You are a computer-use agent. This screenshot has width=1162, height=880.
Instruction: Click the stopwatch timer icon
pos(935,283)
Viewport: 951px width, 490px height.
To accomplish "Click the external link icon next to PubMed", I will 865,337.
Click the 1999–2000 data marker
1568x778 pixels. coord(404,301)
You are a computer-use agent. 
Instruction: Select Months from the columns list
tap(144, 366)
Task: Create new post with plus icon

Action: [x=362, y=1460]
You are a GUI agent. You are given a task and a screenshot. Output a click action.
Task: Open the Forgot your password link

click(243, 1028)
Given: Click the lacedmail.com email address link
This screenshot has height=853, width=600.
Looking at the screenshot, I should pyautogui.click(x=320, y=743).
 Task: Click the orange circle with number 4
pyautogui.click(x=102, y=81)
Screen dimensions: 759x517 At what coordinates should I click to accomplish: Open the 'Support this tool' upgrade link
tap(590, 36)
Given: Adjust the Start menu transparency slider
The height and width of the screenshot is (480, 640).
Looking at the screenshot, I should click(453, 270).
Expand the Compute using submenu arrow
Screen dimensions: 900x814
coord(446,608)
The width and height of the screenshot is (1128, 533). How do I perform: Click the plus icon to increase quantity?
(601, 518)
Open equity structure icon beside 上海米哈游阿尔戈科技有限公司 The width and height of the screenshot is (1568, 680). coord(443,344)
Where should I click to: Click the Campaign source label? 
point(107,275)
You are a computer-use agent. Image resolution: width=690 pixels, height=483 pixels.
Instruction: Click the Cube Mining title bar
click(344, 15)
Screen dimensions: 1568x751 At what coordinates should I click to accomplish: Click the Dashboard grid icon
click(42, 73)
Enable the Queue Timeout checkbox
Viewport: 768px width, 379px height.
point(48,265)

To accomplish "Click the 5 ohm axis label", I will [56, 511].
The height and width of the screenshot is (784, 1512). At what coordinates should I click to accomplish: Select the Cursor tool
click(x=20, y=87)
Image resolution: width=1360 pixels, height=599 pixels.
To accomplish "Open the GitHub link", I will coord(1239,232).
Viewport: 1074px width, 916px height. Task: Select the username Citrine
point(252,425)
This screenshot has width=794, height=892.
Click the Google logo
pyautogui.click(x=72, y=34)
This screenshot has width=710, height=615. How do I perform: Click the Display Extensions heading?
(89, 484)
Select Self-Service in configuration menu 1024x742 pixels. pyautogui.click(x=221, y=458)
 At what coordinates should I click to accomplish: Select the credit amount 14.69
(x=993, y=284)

════════════════

• PROBLEM REQUIREMENTS
Wherever a line in the data above holds "Image", copy that line.

• WRITTEN RESPONSE
You are a computer-use agent. Image resolution: width=690 pixels, height=483 pixels.
Image resolution: width=1360 pixels, height=599 pixels.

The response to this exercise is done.